Find the line containing "Instruction: Take a" in the data below, then output that line and each one after it exactly, with nothing else.

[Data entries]
* * *
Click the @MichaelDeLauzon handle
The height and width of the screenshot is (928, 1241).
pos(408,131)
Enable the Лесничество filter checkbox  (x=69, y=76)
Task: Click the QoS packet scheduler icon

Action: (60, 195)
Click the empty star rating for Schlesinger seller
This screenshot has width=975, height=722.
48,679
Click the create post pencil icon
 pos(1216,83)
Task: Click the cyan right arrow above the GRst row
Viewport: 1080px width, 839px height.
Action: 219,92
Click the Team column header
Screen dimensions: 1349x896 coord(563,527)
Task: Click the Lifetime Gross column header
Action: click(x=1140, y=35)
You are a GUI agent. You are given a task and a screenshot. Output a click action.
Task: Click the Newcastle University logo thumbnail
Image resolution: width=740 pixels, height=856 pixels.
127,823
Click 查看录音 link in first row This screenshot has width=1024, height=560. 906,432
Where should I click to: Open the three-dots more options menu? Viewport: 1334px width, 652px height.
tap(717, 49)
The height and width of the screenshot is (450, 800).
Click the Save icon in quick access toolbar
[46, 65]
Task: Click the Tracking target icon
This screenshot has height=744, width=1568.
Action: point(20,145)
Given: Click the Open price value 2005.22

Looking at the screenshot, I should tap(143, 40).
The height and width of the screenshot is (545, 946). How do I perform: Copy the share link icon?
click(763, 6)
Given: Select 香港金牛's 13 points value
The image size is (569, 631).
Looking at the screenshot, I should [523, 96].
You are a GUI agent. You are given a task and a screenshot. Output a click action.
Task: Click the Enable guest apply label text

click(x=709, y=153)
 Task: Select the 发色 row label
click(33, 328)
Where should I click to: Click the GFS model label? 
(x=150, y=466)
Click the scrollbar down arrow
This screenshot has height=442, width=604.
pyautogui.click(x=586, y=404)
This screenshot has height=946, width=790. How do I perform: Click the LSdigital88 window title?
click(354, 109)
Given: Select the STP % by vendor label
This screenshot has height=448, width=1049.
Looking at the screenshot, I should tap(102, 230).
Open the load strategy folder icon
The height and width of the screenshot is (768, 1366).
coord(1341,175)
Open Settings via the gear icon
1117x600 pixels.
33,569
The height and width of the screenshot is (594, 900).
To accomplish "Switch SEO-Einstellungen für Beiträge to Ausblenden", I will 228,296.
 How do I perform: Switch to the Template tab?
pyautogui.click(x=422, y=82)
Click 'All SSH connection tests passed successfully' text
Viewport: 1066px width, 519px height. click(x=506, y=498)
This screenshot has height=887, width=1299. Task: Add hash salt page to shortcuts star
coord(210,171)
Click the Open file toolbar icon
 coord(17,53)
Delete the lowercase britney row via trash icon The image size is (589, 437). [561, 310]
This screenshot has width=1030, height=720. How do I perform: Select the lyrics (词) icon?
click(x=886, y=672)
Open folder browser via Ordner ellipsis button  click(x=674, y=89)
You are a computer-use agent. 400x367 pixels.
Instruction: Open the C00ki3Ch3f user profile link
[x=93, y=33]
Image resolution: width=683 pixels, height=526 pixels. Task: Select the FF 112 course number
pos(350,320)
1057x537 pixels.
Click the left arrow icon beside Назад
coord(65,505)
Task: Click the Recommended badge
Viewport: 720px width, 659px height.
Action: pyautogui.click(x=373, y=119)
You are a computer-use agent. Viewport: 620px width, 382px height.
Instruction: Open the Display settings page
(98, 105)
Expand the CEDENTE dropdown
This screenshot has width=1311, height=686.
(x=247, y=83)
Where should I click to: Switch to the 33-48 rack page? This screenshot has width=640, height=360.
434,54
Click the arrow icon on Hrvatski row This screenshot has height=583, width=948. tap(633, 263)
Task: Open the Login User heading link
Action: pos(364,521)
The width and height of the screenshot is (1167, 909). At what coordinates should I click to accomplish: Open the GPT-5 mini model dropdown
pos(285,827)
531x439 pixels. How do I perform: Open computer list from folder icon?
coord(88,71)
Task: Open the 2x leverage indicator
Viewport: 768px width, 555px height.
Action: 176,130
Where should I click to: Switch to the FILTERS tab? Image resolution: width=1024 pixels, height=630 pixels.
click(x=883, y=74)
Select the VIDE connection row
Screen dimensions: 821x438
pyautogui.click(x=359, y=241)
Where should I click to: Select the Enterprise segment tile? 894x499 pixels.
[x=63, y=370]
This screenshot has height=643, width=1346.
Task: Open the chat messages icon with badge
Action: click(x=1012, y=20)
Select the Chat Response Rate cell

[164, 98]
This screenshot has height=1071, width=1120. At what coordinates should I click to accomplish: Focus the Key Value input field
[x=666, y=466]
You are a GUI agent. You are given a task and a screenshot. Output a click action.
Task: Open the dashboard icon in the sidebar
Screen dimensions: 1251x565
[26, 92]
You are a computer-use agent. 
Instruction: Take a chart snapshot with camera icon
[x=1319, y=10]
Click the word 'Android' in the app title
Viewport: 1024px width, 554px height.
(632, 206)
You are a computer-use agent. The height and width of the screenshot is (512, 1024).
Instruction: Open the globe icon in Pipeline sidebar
* * *
ANSWER BOX ▸
Instruction: Take a chart snapshot with camera icon
[x=1319, y=10]
Click the word 'Android' in the app title
Viewport: 1024px width, 554px height.
(632, 206)
You are a computer-use agent. The height and width of the screenshot is (512, 1024).
Instruction: Open the globe icon in Pipeline sidebar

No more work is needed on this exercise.